Left to right order of evaluation is not guaranteed everywhere, for instance given A + B, it still could be A before B or B before A. Full details can be found here.

Upvotes: 4

Arty
Arty

Reputation: 16747

Use ++(*ptr) instead of (*ptr)++ to achieve result that you want.

++x increments value of x and then returns new incremented value, while x++ increments x but returns previous value (copy) of x.

And according to your expectations to have 9, Address, 9, 10, 11, 12 you really wanted to have behavior of ++x hence using of ++(*ptr) is needed.

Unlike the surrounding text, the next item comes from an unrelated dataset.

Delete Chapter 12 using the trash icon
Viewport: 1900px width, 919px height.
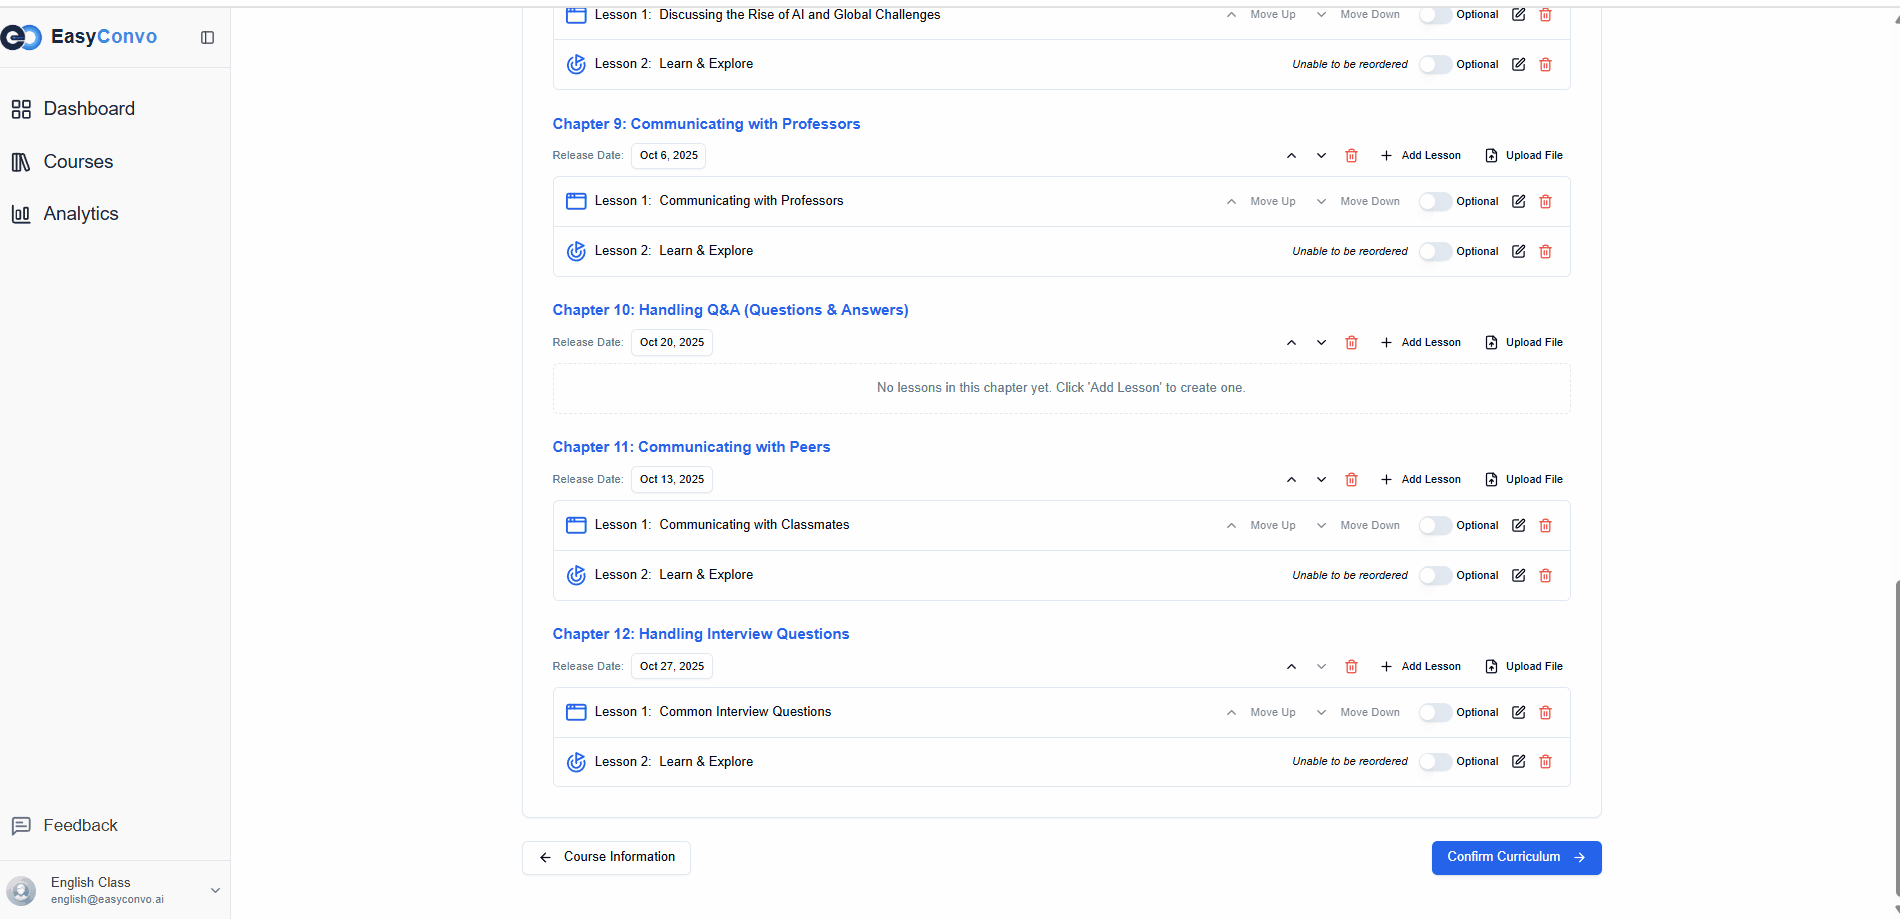coord(1351,667)
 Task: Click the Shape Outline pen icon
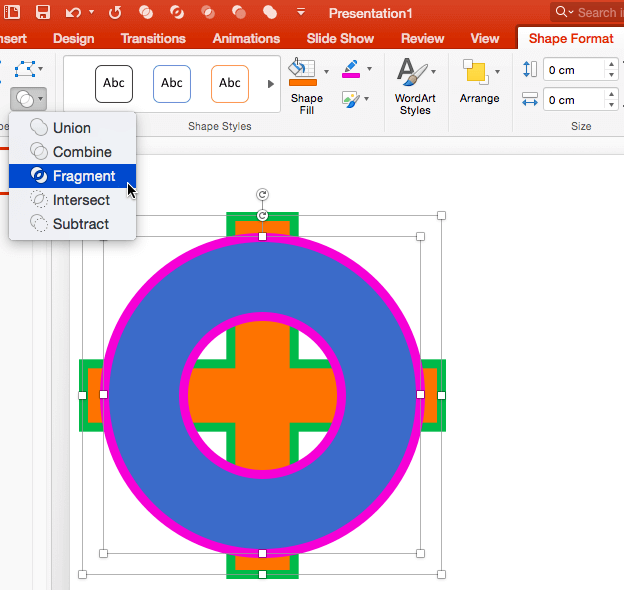351,70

You can see corrected code in action here online.

Update.

In fact it appeared to be that same code even with pre-increment ++(*ptr) behaves differently on different compilers, my MSVC 2015 and 2019 outputs 12 addr 12 12 12 12 and if I use /std:c++latest flag in MSVC then output is correct expected 9 addr 9 10 11 12, so behavior changed in C++11 or later.

So it means that behavior of such expressions is UNDEFINED meaning that it is different and maybe even random on different compilers.

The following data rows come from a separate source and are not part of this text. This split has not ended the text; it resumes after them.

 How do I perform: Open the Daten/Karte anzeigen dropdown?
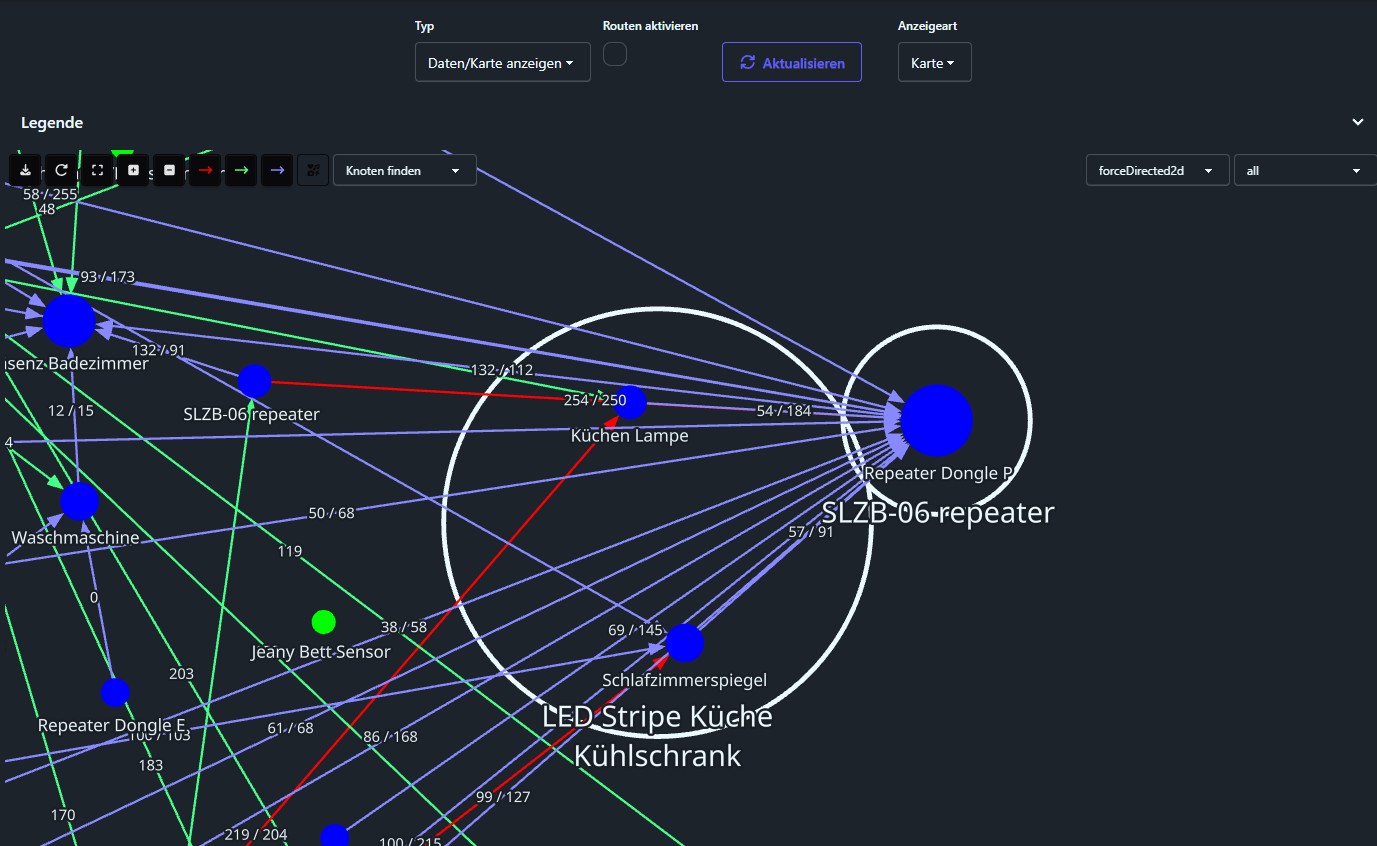tap(502, 62)
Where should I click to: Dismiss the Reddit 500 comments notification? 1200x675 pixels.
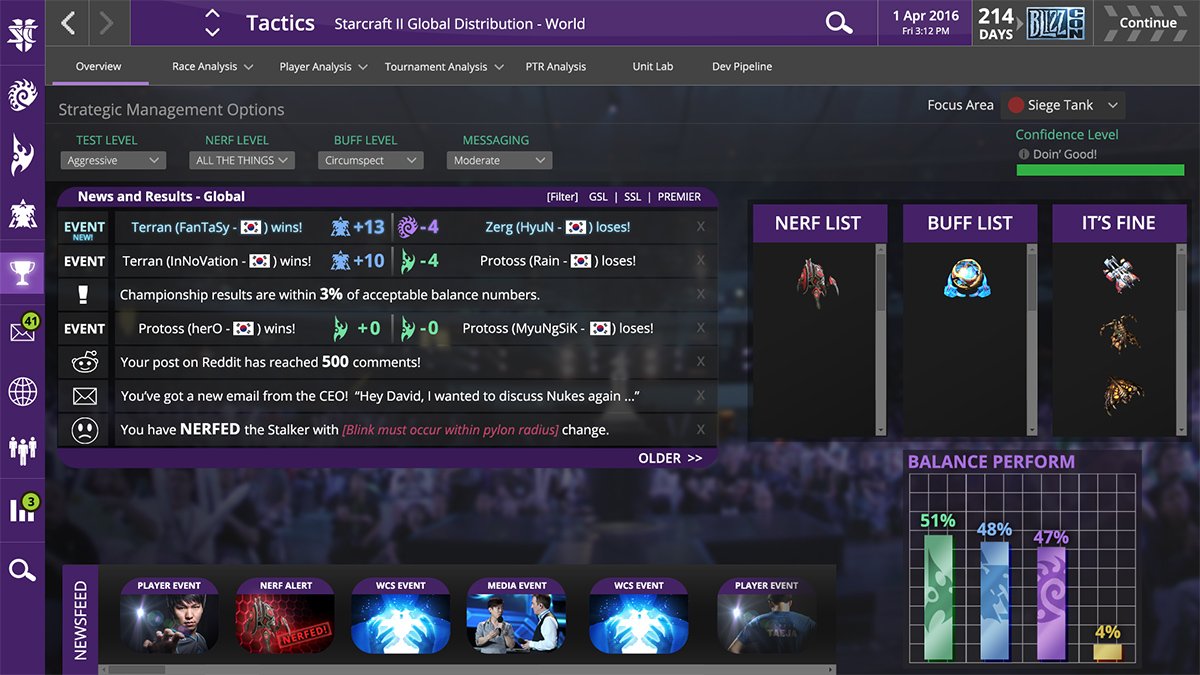(700, 362)
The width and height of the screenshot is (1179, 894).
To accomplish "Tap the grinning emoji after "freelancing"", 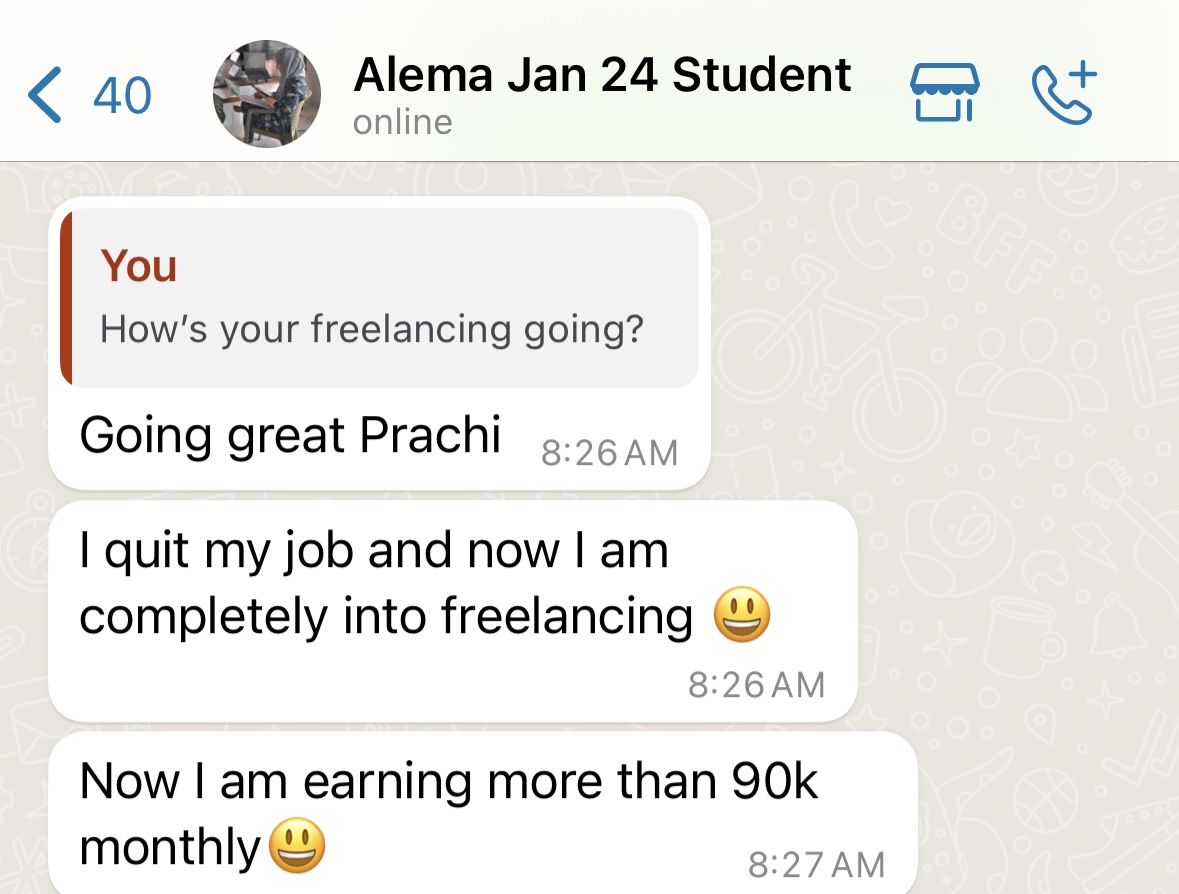I will [x=742, y=614].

So you need to definitely avoid such expressions if you want compatibility in all versions of compilers. Or use /std:c++latest for MSVC and similar flags for other compilers, to force using latest C++ standard.

To avoid problems you may store incremented results into separate variables or array and then output it to cout.

Upvotes: 0

guapi
guapi

Reputation: 123

This is an undefined behavior.

For more detailed information, you can go to this post: What made i = i++ + 1; legal in C++17?